# Exercise: NEISS, Question Set R

#### Summary

The [National Electronic Injury Surveillance System](https://www.cpsc.gov/Safety-Education/Safety-Guides/General-Information/National-Electronic-Injury-Surveillance-System-NEISS) is a data product produced by the US Consumer Product Safety Commission. It tracks emergency room injuries related to consumer products (e.g., "a door fell on me!").

#### Files

- **nss15.tsv**: injury data (one injury per row)
- **2017NEISSCodingManualCPSConlyNontrauma.pdf**: column definitions and explanations
- **2015 Neiss data highlights.pdf**: a partial summary of the data
- **2017ComparabilityTable.pdf**: product code definitions
- **categories-cleaned.txt**: product code definitions in CSV format (great for joining!)

#### Source

https://www.cpsc.gov/Safety-Education/Safety-Guides/General-Information/National-Electronic-Injury-Surveillance-System-NEISS

#### Skills

- Using codebooks
- Reading tab-separated files
- Ignoring bad lines
- Replacing LOTS of values
- Merging dataframes
- Using numpy/`np.nan`
- Padding strings
- String search using regular expressions

# Read in `nss15.tsv`

Some of the lines just **aren't formatted correctly**. Maybe we can avoid those?

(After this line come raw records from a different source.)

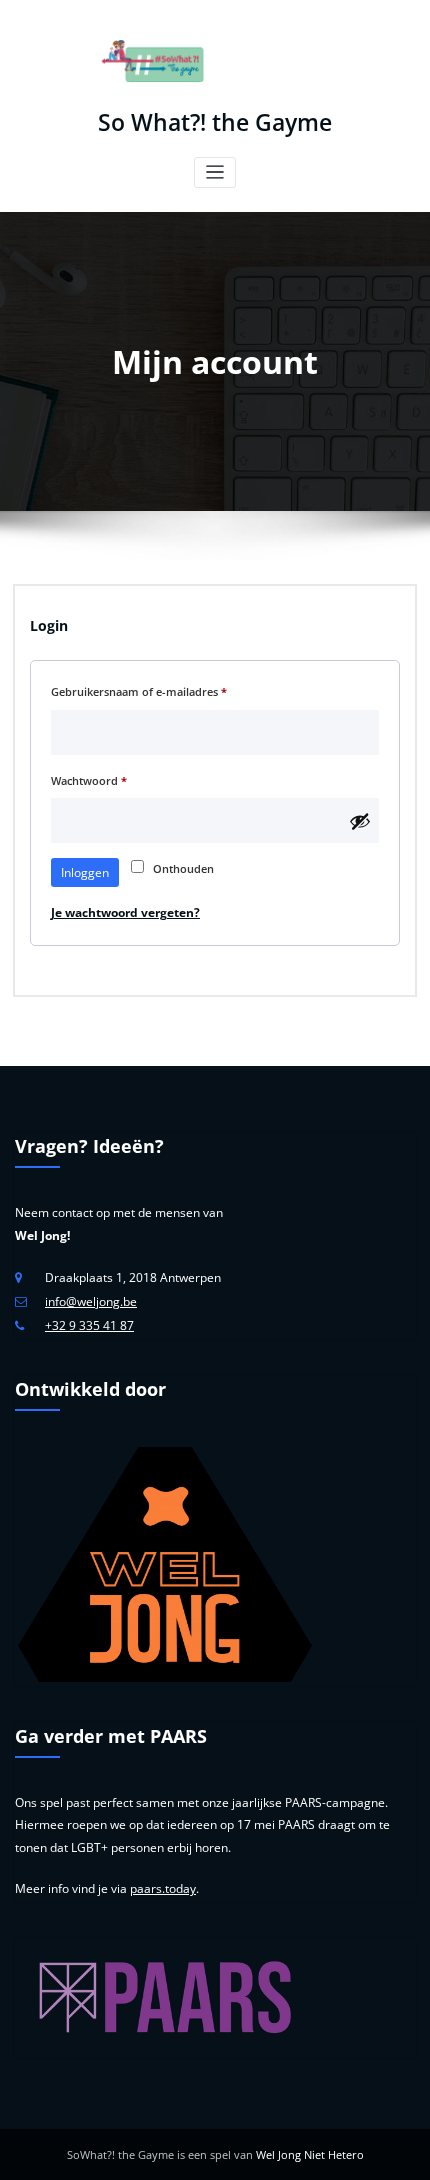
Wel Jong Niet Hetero (310, 2154)
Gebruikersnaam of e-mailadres (156, 691)
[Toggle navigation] (215, 172)
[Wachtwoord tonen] (360, 821)
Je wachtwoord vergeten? (125, 912)
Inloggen (85, 872)
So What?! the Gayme (215, 122)
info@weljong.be (91, 1301)
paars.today (163, 1888)
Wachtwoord (106, 780)
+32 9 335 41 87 (89, 1325)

### Check that your dataframe has 357727 rows and 19 columns.

### List the columns and their data types

### What does each column mean?

# Cleaning up a column

Take a look at the **body part** column. How many rows of each body part are there?

## Replace the numbers with the appropriate words they stand for.

Those numbers are terrible - codes are fine for storage but not really for reading. **Replace the numbers with the  words they stand for.**

Refer to pages 11-12 of the column definitions file, or... hey, I typed it in below!

- Tip: If I've already talked about how to replace values, maybe there's a really easy way to replace a lot at once? Maybe I'll tell you if you ask me?

In [None]:
# 0:  'internal'
# 30: 'shoulder'
# 31: 'upper trunk'
# 32: 'elbow'
# 33: 'lower arm'
# 34: 'wrist'
# 35: 'knee'
# 36: 'lower leg'
# 37: 'ankle'
# 38: 'pubic region'
# 75: 'head'
# 76: 'face'
# 77: 'eyeball'
# 79: 'lower trunk'
# 80: 'upper arm'
# 81: 'upper leg'
# 82: 'hand'
# 83: 'foot'
# 84: '25-50% of body'
# 85: 'all parts of body'
# 87: 'not recorded'
# 88: 'mouth'
# 89: 'neck'
# 92: 'finger'
# 93: 'toe'
# 94: 'ear'

## Confirm you have 58677 head, 30992 face, and 30579 lower trunk.

Isn't this much nicer?

## Graph the number of each body part, but don’t included the “Not Recorded” records

## "Not Recorded" seems silly - change it to be `NaN` instead

Don't use `na_values` for this.

## Graph the count of each body part, but don’t included the “Not Recorded” records

Yes, again! The code you use should be different this time.

## For each body part, get the average age of the person who injured that part

Sort from youngest to oldest

## Wait, "not recorded" seems really really really really old!

How can the average age be like 80???? Read page 6 of the documentation. Fix the issue however you think is best, but explain what you're doing. **It would be nice to talk about this in class if you'd write it on the board!**

### Tech tip you might find useful

If you want to replace a column based on a condition, pandas will probably yell at you. You get to learn this new thing called `loc` now!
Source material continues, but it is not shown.